**Your task**
Every entry is to be returned exactly as it stands; the pictures are to be dropped.

**Dataset content**
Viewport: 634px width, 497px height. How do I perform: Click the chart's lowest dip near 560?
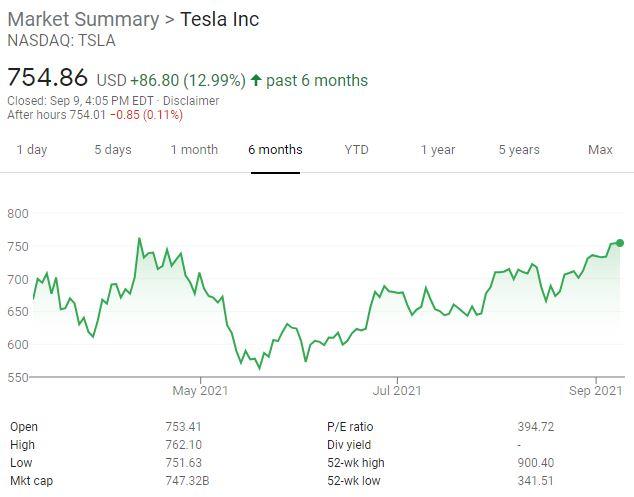(x=260, y=368)
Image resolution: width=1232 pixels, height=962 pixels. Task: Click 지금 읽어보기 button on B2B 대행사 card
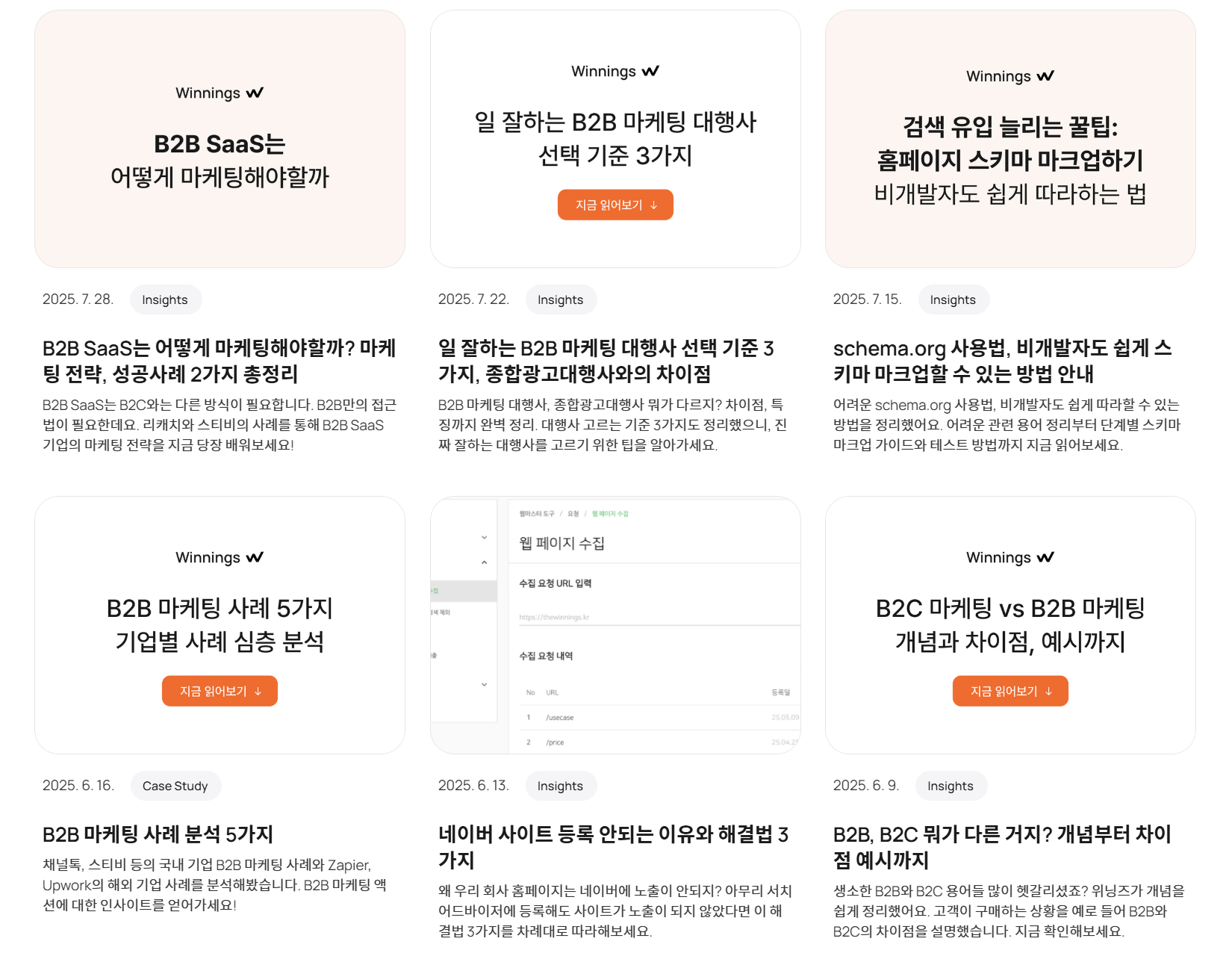click(615, 205)
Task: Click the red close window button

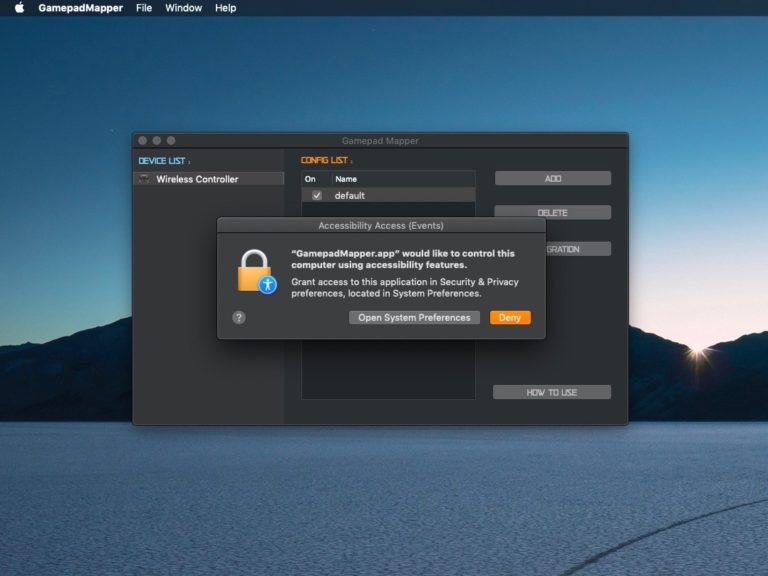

**Exercise output**
Viewport: 634px width, 497px height. How do I perform: Click the chart's lowest dip near 560?
(x=260, y=368)
Image resolution: width=1232 pixels, height=962 pixels. Task: Click 지금 읽어보기 button on B2B 대행사 card
click(615, 205)
Task: Click the red close window button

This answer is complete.